ダームストラング一行の後についてホグワーツの学生も石段を上り城に入る。

大広間に戻る頃には先ほどの寒気も無くなっていた。グリフィンドールのテーブルまで行き腰を掛ける。

「こっち!こっち来て座って!」
向かいに座ったロンが歯を食いしばるように言う。

『どうしたの?』
クリスティーヌは尋ねたがロンは見向きもしなかった。

「こっちだ!ハーマイオニー、そこどいて。席空けてー遅かった」

ロンが悔しそうに言う。目線を辿るとダームストラングの生徒たちがスリザリンのテーブルに着くところだった。

ドラコが1人の生徒に話しかけている。

「おう、おう、やってくれ。おべんちゃらベタベタ」
ロンが毒づくとハーマイオニーはフンと鼻を鳴らした。

クリスティーヌが教職員テーブルに目を向けると、管理人のフィルチがダンブルドアの両脇に2席ずつ、4脚の椅子を追加していた。

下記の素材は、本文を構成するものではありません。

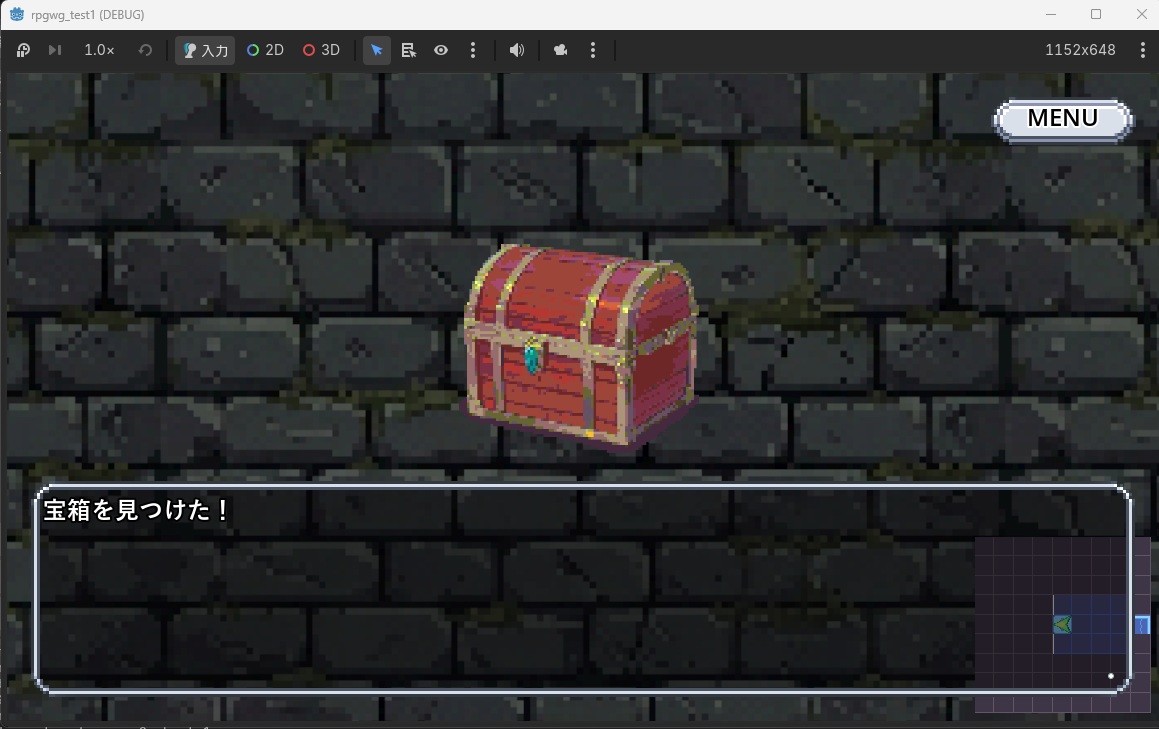1159x729 pixels.
Task: Click the list-select nodes tool icon
Action: tap(409, 50)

『2人増えるだけなのにどうしてフィルチは4つも出したのかしら?』
「後は誰が来るんだろう?」ハリーも言う。
「さあ?」とロンは曖昧に答えた。
まだダームストラング生に熱い視線を向けている。
クリスティーヌとハリーは顔を見合わせため息をついた。

全校生徒が大広間に入り、それぞれの寮のテーブルに着くと教職員が入場し、上座のテーブルに着席した。

ダンブルドアが二言三言話すと宴が始まった。目の前の皿はいつものように満たされ、クリスティーヌがこれまで見たことがない外国の料理もいくつかあった。せっかくなので、クリスティーヌはそれらをメインに食べた。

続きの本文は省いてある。